2025-5-27 | Samuel Schmidgall, Rojin Ziaei, Carl Harris, Ji Woong Kim, Eduardo Reis, Jeffrey Jopling, Michael Moor
AgentClinic is a multimodal agent benchmark designed to evaluate large language models (LLMs) in simulated clinical environments. It aims to address the limitations of existing benchmarks, which often rely on static question-answering tasks that do not accurately reflect the complex, sequential nature of clinical decision-making. AgentClinic includes patient interactions, multimodal data collection under incomplete information, and the use of various tools, providing an in-depth evaluation across nine medical specialties and seven languages.
Key contributions of AgentClinic include:
1. **Multimodal and Interactive Evaluation**: The benchmark simulates clinical environments using language agents, patient agents, measurement agents, and a moderator, allowing for interactive and dialogue-driven evaluations.
2. **Bias Simulation**: Agents are instructed to exhibit 23 different biases, including cognitive and implicit biases, to assess their impact on diagnostic accuracy and patient perceptions.
3. **Tool Integration**: Agents can use tools such as adaptive retrieval, reflection cycles, and notebook editing, which significantly affect their performance.
4. **Multilingual and Specialist Cases**: The benchmark includes cases from nine medical specialties and seven languages, providing a diverse and realistic evaluation environment.
The study evaluates 11 models, including Claude-3.5, GPT-4, and Llama 3, and finds that solving MedQA problems in the sequential decision-making format of AgentClinic is more challenging, leading to diagnostic accuracies that can drop below a tenth of the original accuracy. Claude-3.5 outperforms other LLM backbones in most settings, but there are significant differences in how well agents handle tools. For example, Llama-3 shows up to 92% relative improvements with the notebook tool.
The benchmark also introduces patient-centric metrics, such as patient compliance and consultation ratings, to evaluate the quality of care perceived by patients. Human clinicians rated the dialogues from AgentClinic-MedQA, providing insights into the realism and empathy of the agents.
Overall, AgentClinic advances the field by offering a more comprehensive and interactive evaluation platform for medical AI systems, emphasizing the need for novel evaluation strategies beyond static question-answering benchmarks.AgentClinic is a multimodal agent benchmark designed to evaluate large language models (LLMs) in simulated clinical environments. It aims to address the limitations of existing benchmarks, which often rely on static question-answering tasks that do not accurately reflect the complex, sequential nature of clinical decision-making. AgentClinic includes patient interactions, multimodal data collection under incomplete information, and the use of various tools, providing an in-depth evaluation across nine medical specialties and seven languages.
Key contributions of AgentClinic include:
1. **Multimodal and Interactive Evaluation**: The benchmark simulates clinical environments using language agents, patient agents, measurement agents, and a moderator, allowing for interactive and dialogue-driven evaluations.
2. **Bias Simulation**: Agents are instructed to exhibit 23 different biases, including cognitive and implicit biases, to assess their impact on diagnostic accuracy and patient perceptions.
3. **Tool Integration**: Agents can use tools such as adaptive retrieval, reflection cycles, and notebook editing, which significantly affect their performance.
4. **Multilingual and Specialist Cases**: The benchmark includes cases from nine medical specialties and seven languages, providing a diverse and realistic evaluation environment.
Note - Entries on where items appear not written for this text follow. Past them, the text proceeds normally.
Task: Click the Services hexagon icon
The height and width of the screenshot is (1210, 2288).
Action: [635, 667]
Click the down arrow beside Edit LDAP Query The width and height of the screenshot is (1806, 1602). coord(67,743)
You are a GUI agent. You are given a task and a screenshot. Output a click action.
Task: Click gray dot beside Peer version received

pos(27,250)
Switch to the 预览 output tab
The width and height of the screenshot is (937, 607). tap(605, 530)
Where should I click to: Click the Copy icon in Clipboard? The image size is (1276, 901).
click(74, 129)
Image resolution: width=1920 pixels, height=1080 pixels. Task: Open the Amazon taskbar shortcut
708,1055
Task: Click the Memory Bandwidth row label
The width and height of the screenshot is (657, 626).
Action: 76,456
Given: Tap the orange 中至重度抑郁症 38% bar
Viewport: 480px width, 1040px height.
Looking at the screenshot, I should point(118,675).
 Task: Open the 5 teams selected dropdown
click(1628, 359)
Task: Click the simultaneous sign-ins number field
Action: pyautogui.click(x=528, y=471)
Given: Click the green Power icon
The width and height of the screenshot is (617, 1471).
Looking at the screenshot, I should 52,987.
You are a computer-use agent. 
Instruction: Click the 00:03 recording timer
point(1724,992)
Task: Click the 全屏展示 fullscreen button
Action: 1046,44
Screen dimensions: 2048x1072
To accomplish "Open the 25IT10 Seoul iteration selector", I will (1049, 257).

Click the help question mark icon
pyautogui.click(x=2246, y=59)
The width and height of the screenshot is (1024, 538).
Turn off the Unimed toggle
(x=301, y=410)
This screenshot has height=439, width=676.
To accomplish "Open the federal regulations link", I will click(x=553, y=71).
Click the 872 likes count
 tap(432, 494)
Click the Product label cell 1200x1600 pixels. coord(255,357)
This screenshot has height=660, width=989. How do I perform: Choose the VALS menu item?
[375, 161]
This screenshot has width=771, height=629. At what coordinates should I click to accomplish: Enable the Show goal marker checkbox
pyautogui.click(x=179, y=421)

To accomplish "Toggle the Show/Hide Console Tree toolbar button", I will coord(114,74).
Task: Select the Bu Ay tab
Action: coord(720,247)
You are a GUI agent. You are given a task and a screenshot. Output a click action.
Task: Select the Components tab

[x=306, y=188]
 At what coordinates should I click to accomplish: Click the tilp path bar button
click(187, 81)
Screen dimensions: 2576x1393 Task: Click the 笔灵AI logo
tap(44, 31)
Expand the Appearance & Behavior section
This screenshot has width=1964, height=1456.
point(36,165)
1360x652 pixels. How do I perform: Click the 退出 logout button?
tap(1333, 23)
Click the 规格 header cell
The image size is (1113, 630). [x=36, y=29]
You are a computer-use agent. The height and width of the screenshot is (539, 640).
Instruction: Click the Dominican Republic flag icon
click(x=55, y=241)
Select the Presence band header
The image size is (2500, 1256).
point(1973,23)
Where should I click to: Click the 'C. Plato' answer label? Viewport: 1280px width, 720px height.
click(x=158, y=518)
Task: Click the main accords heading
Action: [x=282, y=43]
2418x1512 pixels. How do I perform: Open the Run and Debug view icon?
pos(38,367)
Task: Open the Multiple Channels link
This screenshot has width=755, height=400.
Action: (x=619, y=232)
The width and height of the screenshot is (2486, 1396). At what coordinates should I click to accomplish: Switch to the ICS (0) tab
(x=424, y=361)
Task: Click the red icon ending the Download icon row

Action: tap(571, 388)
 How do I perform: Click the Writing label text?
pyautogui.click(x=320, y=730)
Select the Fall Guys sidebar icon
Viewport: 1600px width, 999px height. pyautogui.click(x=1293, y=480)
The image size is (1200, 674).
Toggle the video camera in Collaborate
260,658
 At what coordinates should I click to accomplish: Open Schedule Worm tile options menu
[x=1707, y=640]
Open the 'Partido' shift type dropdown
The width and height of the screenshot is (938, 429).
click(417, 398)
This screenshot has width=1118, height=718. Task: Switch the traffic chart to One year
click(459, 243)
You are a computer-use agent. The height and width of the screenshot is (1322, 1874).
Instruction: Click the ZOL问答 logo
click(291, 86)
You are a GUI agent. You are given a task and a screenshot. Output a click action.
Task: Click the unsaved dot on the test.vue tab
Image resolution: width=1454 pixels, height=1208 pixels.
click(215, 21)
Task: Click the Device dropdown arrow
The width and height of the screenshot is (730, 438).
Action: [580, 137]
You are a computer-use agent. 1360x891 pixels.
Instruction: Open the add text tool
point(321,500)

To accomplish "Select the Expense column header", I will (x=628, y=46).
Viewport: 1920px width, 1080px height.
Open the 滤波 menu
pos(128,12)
The study evaluates 11 models, including Claude-3.5, GPT-4, and Llama 3, and finds that solving MedQA problems in the sequential decision-making format of AgentClinic is more challenging, leading to diagnostic accuracies that can drop below a tenth of the original accuracy. Claude-3.5 outperforms other LLM backbones in most settings, but there are significant differences in how well agents handle tools. For example, Llama-3 shows up to 92% relative improvements with the notebook tool.
The benchmark also introduces patient-centric metrics, such as patient compliance and consultation ratings, to evaluate the quality of care perceived by patients. Human clinicians rated the dialogues from AgentClinic-MedQA, providing insights into the realism and empathy of the agents.
Overall, AgentClinic advances the field by offering a more comprehensive and interactive evaluation platform for medical AI systems, emphasizing the need for novel evaluation strategies beyond static question-answering benchmarks.